Venderò di Edoardo Bennato è una delle canzoni che più ho amato in gioventù. La Torre Di Babele è stato un disco pieno di significati e scoperte al tempo. Qui l’andamento Country dettato dal violino di Crosby, che si sposa con il mandolino ed il dobro di Egenes a dare le coordinate di una versione veramente bella e toccante. Splendido il pianoforte sempre nelle mani sapienti di Crosby. Un Altro Giorno E’ Andato di Francesco Guccini è uno dei capolavori del disco. Versione rallentata, musicalmente scarna all’inizio, esplode con la band che entra al completo trascinata dalle chitarre elettriche di Sandro e Jono, mentre il pianoforte guida la base del pezzo. Una ballata magnifica ricca di pathos, capace di provocare la pelle d’oca. Ad allentare la tensione, ma non l’emozione, arriva Gianfranco Manfredi con Ma Non E’ Una Malattia. Il pezzo mantiene l’andamento scanzonato delle versione originaria, ma la partitura musicale cucitagli addosso dai Gang ci proietta direttamente dalle parti della Louisiana, dando la sensazione di essere all’interno di uno dei vari locali di New Orleans. La chiusura di quest’opera è affidata alla versione de I Reduci di Giorgio Gaber.
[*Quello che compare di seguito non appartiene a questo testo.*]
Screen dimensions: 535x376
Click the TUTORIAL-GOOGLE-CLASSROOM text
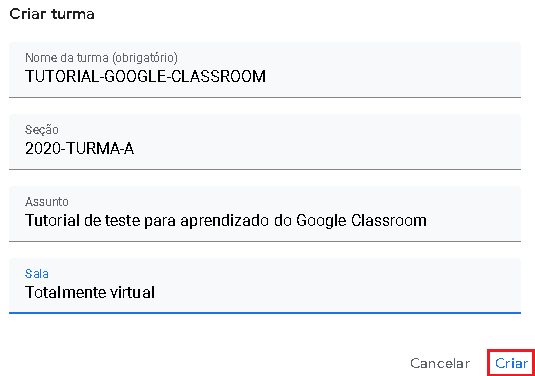tap(145, 76)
Il pezzo è uno offre uno spaccato indelebile della fine dell’illusione acuita dal canto struggente di Marino “E tutto che sembrava pronto per fare la rivoluzione ... ma era una tua immagine o soltanto una bella intenzione”. Ballata memorabile con il pianoforte di Crosby semplicemente magnifico, su cui ruota tutta la struttura del pezzo. Un capolavoro assoluto che rende difficile, fors'anche superflua ogni ulteriore parola.
Un disco fondamentale, meraviglioso, irrinunciabile che nella sua costruzione sostanzialmente americana per costruzione musicale, rende indelebile il valore di pezzi …. che non erano solo canzonette.